Abstract
Purpose
To evaluate the characteristics and relationship between peripapillary choroidal thickness (pCT), lamina cribrosa thickness (LCT), and peripapillary outer retinal layer thickness (pORT) as determined using spectral domain optical coherence tomography (SD-OCT) enhanced depth imaging (EDI).
Methods
In total, 255 participants were included (87 healthy subjects, 87 glaucoma suspects (GS), and 81 glaucoma cases). The pORT, defined as the thickness between the posterior outer plexiform layer and the retinal pigment epithelium (RPE) interface, and the pCT, between the outer margin of the RPE and the choroidal-scleral interface, were manually measured using EDI scanning of the circumpapillary retinal nerve fiber layer (RNFL). LCT was determined by EDI scanning of the optic nerve head (ONH). Baseline characteristics, including axial length (AXL) and the SD-OCT measurements of the participants, were compared among the three groups. The correlation between putative factors and pCT was determined using univariate and multivariate linear regression analyses.
Results
In all three groups, both pORT and pCT were thinnest in the inferior area among the four quadrants. In the healthy group, the mean peripapillary RNFL, pORT, and LCT were significantly greater in comparison with those of the GS and glaucoma groups (p < 0.001, p < 0.038, and p < 0.001, respectively). The pCT demonstrated no significant differences among the three groups (p = 0.083). Only age and AXL were associated with pCT by multivariate analysis.

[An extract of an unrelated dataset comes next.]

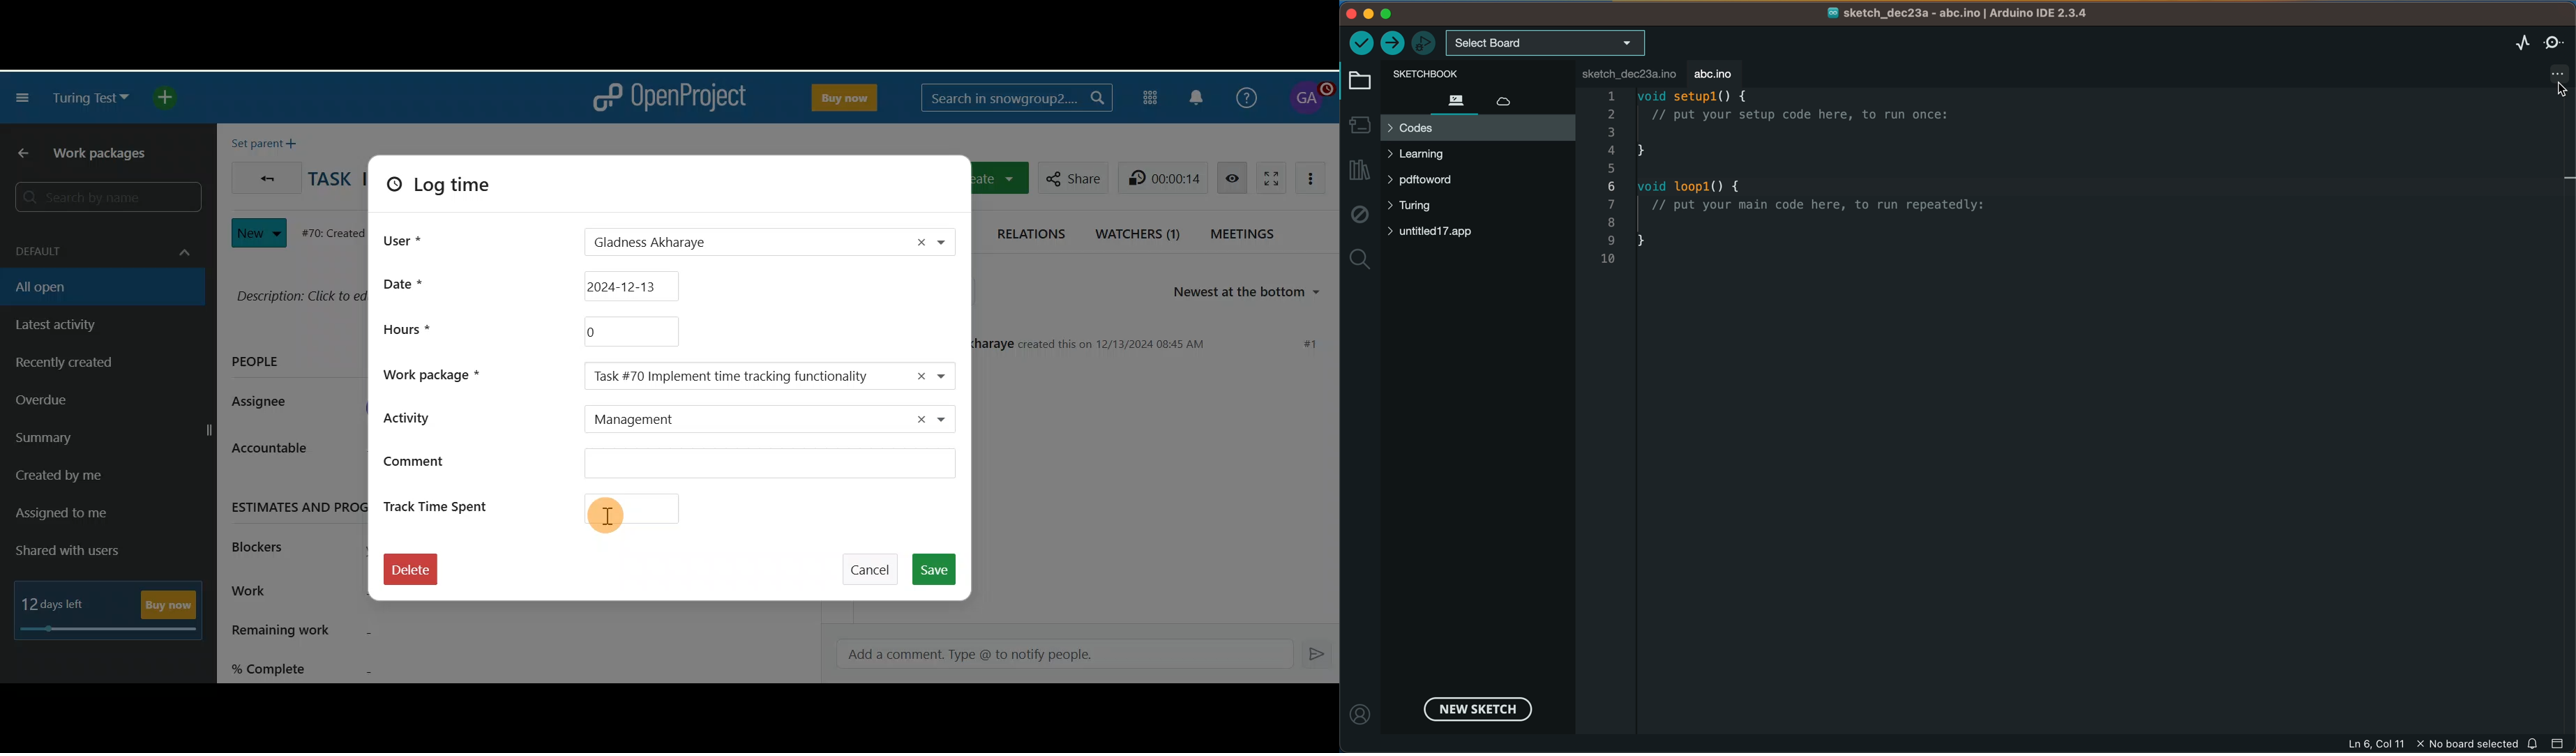  What do you see at coordinates (410, 574) in the screenshot?
I see `Delete` at bounding box center [410, 574].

The choroid is the vascular layer that supplies the outer retina, ciliary body, and iris. Because part of the optic nerve head (ONH) is supplied by peripapillary choroidal circulation, the choroidal layer has been the focus of research on the pathogenesis of glaucoma [1,2]. The choroidal layer is invisible upon routine ophthalmoscopic examination because it lies beneath the retina. Choroidal circulation is usually assessed by angiography, such as fluorescein angiography or indocyanine green angiography. However, the structural features of the choroidal layer are usually inaccessible using established imaging devices.
Optical coherence tomography (OCT), an imaging technique used to observe the posterior segment of the eye, can provide high-resolution cross-sectional images of the retina and determine its in vivo status. However, the penetration of the OCT signal into deeper structures is limited; therefore, it is difficult to visualize deep-seated structures using OCT. Recent improvements in imaging technologies, including enhanced depth imaging (EDI), spectral domain (SD)-OCT, and sophisticated analysis techniques, enable clinicians to assess deeper structures such as the choroidal layer [3].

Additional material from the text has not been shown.